5-Amino-1-methylquinolinium (5-Amino-1MQ) is a small molecule belonging to the class of methylquinolinium derivatives, characterized structurally by a quinolinium core substituted with an amino group at the 5-position and a methyl group at the 1-position. 

It is recognized for its potent and selective inhibition of nicotinamide N-methyltransferase (NNMT), an enzyme implicated in a variety of metabolic and oncogenic processes.

Mechanisms of Action

5-Amino-1MQ acts predominantly by inhibiting NNMT, thereby influencing several interconnected metabolic, redox, and epigenetic pathways. NNMT plays a crucial role in the methylation of nicotinamide, affecting intracellular nicotinamide adenine dinucleotide (NAD+) metabolism—a key cellular cofactor for redox reactions, DNA repair, and transcriptional regulation.¹

In preclinical studies, treatment of mouse adipocytes with 5-Amino-1MQ resulted in a concentration-dependent increase in NAD+ levels (approximately 1.2 to 1.6-fold higher than controls), which is significant for metabolic homeostasis and cellular health.¹

Furthermore, the inhibition of NNMT by 5-Amino-1MQ impacts histone methylation, thereby modulating gene expression programs underlying metabolism and oncogenesis.²

Metabolic and Anti-Obesity Efficacy

In the context of metabolic health disorders, particularly obesity and related syndromes, 5-Amino-1MQ demonstrates remarkable efficacy.³ In diet-induced obesity mouse models, administration of 5-Amino-1MQ led to notable reductions in body weight, white adipose tissue mass, and adipocyte size, without observable adverse effects or changes in food intake.⁴

This implies its anti-obesity action does not arise from appetite suppression but rather from a direct metabolic modulation mechanism—namely, the suppression of lipogenesis (fat creation).³

These findings highlight the promise of 5-Amino-1MQ as a potential research compound for obesity and possibly type 2 diabetes.⁴

Applications in Cancer Therapy

Beyond metabolic disease, 5-Amino-1MQ has been explored extensively in preclinical oncology research. Its anticancer activity stems from two principal mechanisms: epigenetic remodeling via altered histone methylation, and direct modulation of cellular energetics and proliferation.²

Studies have shown that, in cancer-associated fibroblasts (CAFs), treatment with 5-Amino-1MQ not only modifies histone methylation patterns but also suppresses tumor-supportive metabolic functions.

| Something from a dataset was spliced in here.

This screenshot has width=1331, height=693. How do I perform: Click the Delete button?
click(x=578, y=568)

When applied in animal models, 5-Amino-1MQ has demonstrated the capacity to reduce tumor cell proliferation and alter the tumor microenvironment in favor of therapeutic intervention.²

These dual effects position it as a potential research candidate for both monotherapy and combination strategies in gynecological and potentially other malignancies.

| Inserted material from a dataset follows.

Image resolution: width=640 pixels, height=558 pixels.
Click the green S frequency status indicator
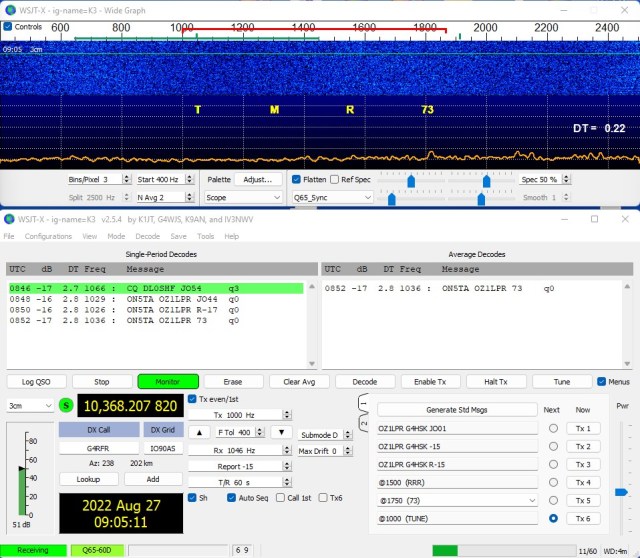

Pharmacokinetics and Pharmacodynamics

While 5-Amino-1MQ exhibits strong biological activity and therapeutic promise, optimization of its pharmacokinetic and pharmacodynamic profiles remains a focus of ongoing research. Its effective cellular permeability and membrane passage have already been demonstrated, which supports its use across a variety of tissue types.³

Further in vitro studies are needed to refine aspects such as tissue-specific targeting, metabolic stability, and elimination, with the aim of maximizing clinical potential and minimizing off-target effects.

References

1. Conlon, N., & Ford, D. (2022). A systems-approach to NAD+ restoration.. Biochemical pharmacology, 114946 . https://doi.org/10.1016/j.bcp.2022.114946.
2. Myong, S., Nguyen, A., & Challa, S. (2024). Biological Functions and Therapeutic Potential of NAD+ Metabolism in Gynecological Cancers. Cancers, 16. https://doi.org/10.3390/cancers16173085.
3. Li, X., Pi, Y., Chen, Y., Zhu, Q., & Xia, B. (2022). Nicotinamide N-Methyltransferase: A Promising Biomarker and Target for Human Cancer Therapy. Frontiers in Oncology, 12. https://doi.org/10.3389/fonc.2022.894744.
4. Liu, J., Deng, Z., Zhu, X., Zeng, Y., Guan, X., & Li, J. (2021). Roles of Nicotinamide N-Methyltransferase in Obesity and Type 2 Diabetes. BioMed Research International, 2021. https://doi.org/10.1155/2021/9924314.